In de procedure FAR/Edco had Edco in cassatie gesteld dat het hof alle omstandigheden had moeten meewegen waaronder het feit dat FAR geen relevant nadeel had geleden door het tijdsverloop. Edco had in de feitelijke instanties geen beroep gedaan op een niet door FAR geleden nadeel en ambtshalve toepassing daarvan is niet toegestaan.9 Deze klacht was een feitelijk novum in cassatie; het feit was niet in de vorige instantie gesteld of gebleken (art. 419 Rv). Het staat de Hoge Raad niet vrij dat feit te onderzoeken. Edco had de afwezigheid van nadeel in een feitelijke instantie moeten stellen, dan zou hij geprofiteerd kunnen hebben van zijn stelling; FAR had deze stelling gemotiveerd kunnen betwisten.
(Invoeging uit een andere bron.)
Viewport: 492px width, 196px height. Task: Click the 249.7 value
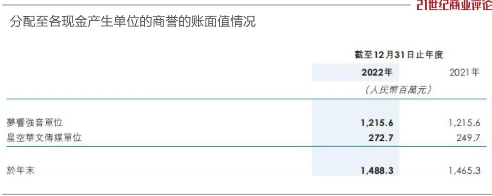tap(468, 137)
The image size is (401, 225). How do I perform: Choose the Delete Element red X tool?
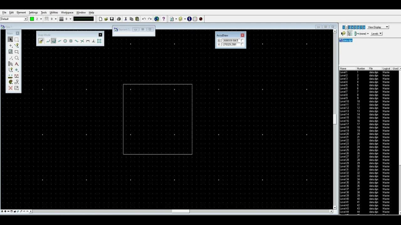pos(10,88)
Het belang van de schuldeiser/koper bij rechtsbehoud zal worden afgewogen tegen het belang van de schuldenaar/verkoper bij het ontgaan van nadeel. Indien het belang van de schuldenaar/verkoper niet wordt geschaad10 en zich verder geen bijzondere omstandigheden voordoen, is toepassing van de vergaande consequenties die schending van de klachtplicht meebrengt, niet gerechtvaardigd.11
Volgens Asser was het niet nodig geweest zo gedetailleerd de bewijslastverdeling te regelen,12 aangezien het antwoord op de vraag of de klacht tijdig in de zin van genoemde bepalingen is geweest, afhangt van de omstandigheden van het geval.